Fragmento del texto »
# # # # #
Mi mujer y mi hija rivalizan en jovialidad y en entusiasmo. Son las trece horas y yo ya no puedo tirar del carro y casi no consigo mover las piernas. Debemos comer algo y acepto con la mejor de las sonrisas. Al llegar al pseudo restaurante veo una cola de personas, mayor que la que puede haber en el Estadio Bernabeu en un partido del Real Madrid-Barcelona el primer día de venta de entradas. Pregunto ingenuamente qué hace aquella multitud y mi hija me indica que van a comer. Cogemos nuestra bandeja y después de una hora de espera mi hija me indica que pida unas albóndigas, que siempre me han gustado y que además son muy baratas. Cojo las albóndigas, puedo pillar las que quiera y el precio no es barato sino irrisorio. Pretendemos buscar una mesa con tres sillas y ese es otro gran problema: la gente no sólo intenta hacerse con la primera que quede libre, sino que en momentos se producen conversaciones subidas de tono, empujones y hasta amenazas. Al fin una mesa libre, llena de papeles y restos de comida, pero libre. Puedo decir sin temor a exagerar que las espléndidas albóndigas son tantas como incomibles y puedo asegurar que si alguna vez le llevo a mi querido perro del Faramello una de estas minúsculas bolas de carne posiblemente no vuelva a mirarme a la cara.
# # # # #
Instrucciones de trabajo »
a) En el relato de la comida en el restaurante, ¿cuánto tiempo pasa en la cola antes de pedir?
b) Prolonga el relato de la comida en el restaurante a partir de su última oración.
# # # # #
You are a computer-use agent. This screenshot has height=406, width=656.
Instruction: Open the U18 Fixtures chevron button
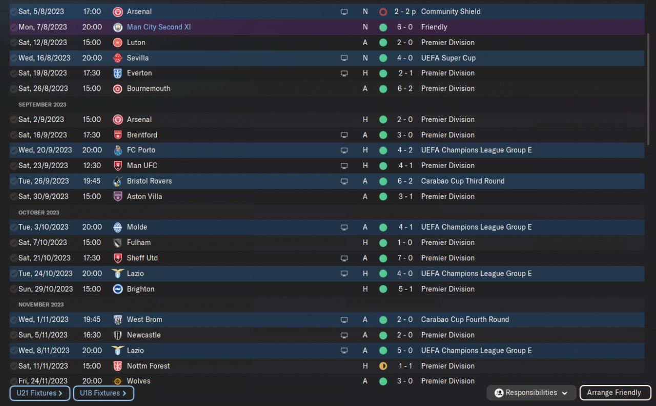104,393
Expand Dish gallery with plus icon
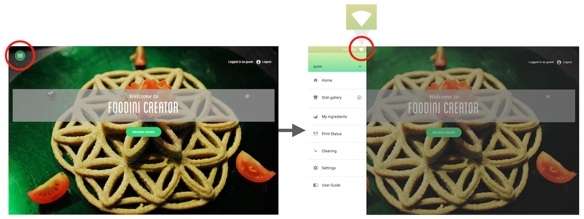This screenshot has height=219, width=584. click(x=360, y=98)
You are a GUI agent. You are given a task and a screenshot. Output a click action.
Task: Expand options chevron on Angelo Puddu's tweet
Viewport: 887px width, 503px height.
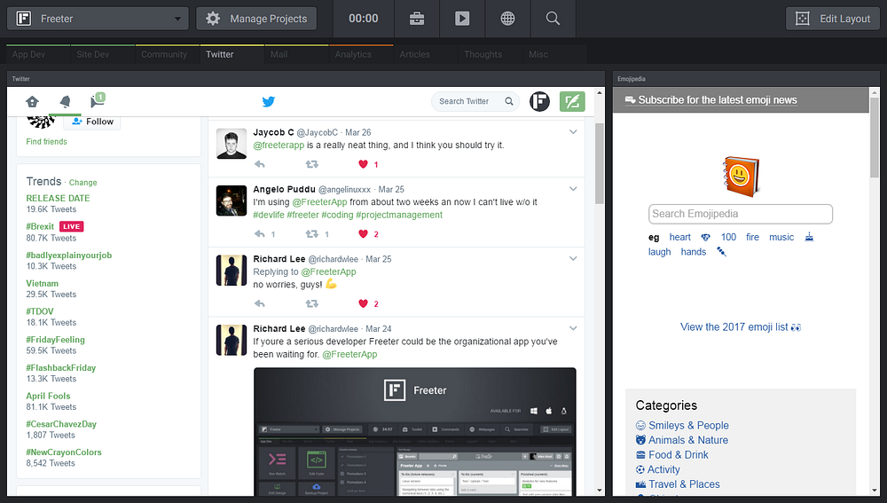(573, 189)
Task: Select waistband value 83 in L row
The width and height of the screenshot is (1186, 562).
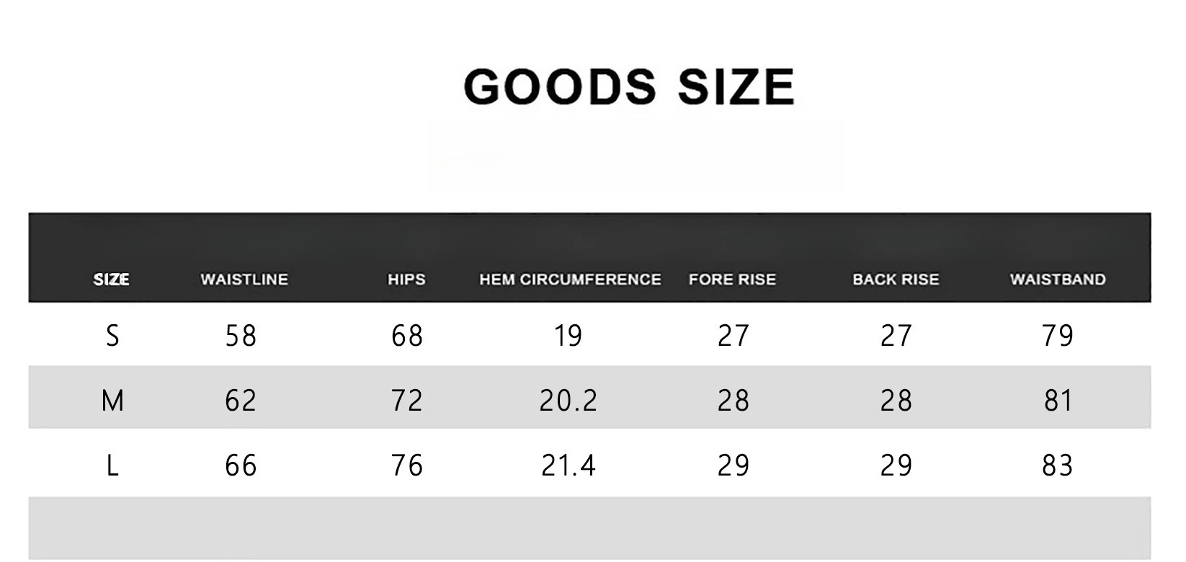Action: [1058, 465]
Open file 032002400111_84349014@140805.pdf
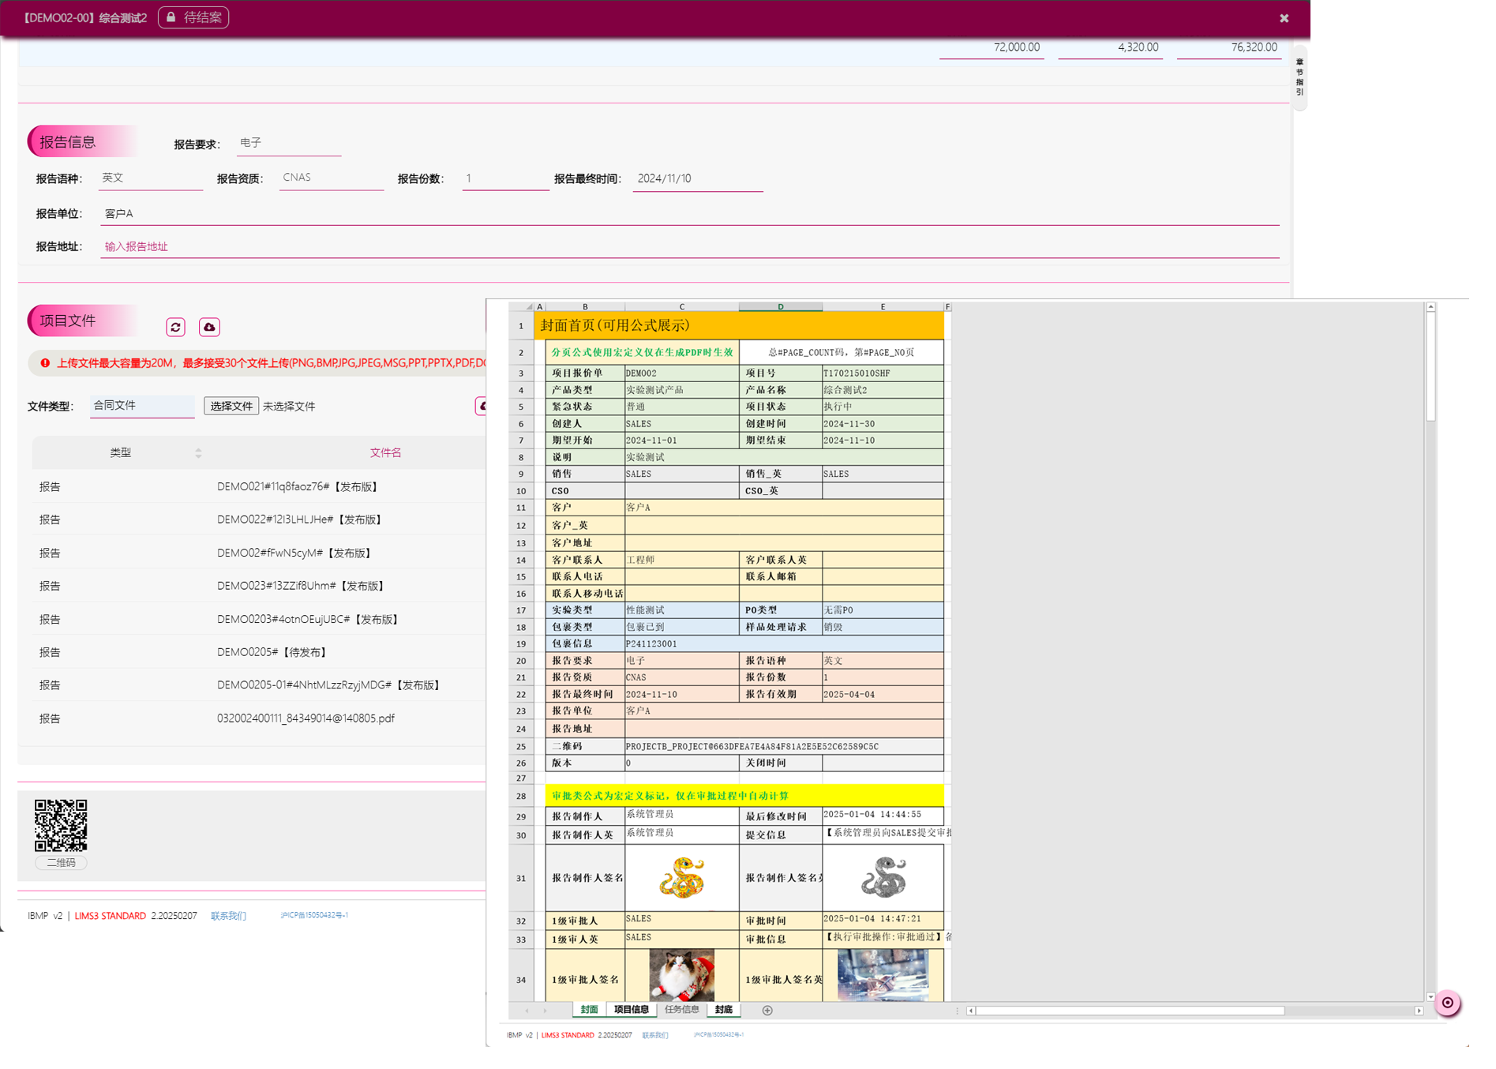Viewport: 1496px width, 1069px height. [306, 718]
# # # # #
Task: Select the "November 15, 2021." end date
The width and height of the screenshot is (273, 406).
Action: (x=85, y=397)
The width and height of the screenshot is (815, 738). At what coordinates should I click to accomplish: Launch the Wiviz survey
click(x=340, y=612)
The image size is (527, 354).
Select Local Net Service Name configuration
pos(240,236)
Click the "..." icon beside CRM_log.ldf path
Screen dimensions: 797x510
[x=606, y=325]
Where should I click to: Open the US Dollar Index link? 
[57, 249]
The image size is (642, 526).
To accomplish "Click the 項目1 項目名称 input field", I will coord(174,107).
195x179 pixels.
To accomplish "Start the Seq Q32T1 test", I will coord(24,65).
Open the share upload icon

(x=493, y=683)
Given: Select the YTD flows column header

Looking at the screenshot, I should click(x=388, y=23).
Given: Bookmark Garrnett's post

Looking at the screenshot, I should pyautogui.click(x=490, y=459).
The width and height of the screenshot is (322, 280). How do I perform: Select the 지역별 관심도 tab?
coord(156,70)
# # # # #
Respuestas »
a) Una hora.

b)
Cuando mi queridas damas me dicen que la jornada está terminada respiro hondo y sonrío. Peo no, ¡qué va!, la jornada acaba de empezar. Tenemos que ir a unas grandes estanterías y buscar lo que hemos anotado y damos vueltas y más vueltas porque cuando encontramos la referencia no coincide el color y, al revés. El carro se llena de cajas grandes, medianas y pequeñas que transportamos difícilmente hacia una de las cajas en las que una aséptica dependienta va pasando por la máquina de turno.
Una vez satisfecha la cuenta pretendemos dirigirnos al sótano para retirar nuestro coche. Si usted me está leyendo le aconsejo, como amigo, que se informe por dónde y cómo tiene que ir porque conseguir acertar a la primera es más difícil que lograr matrícula en la Escuela de Caminos.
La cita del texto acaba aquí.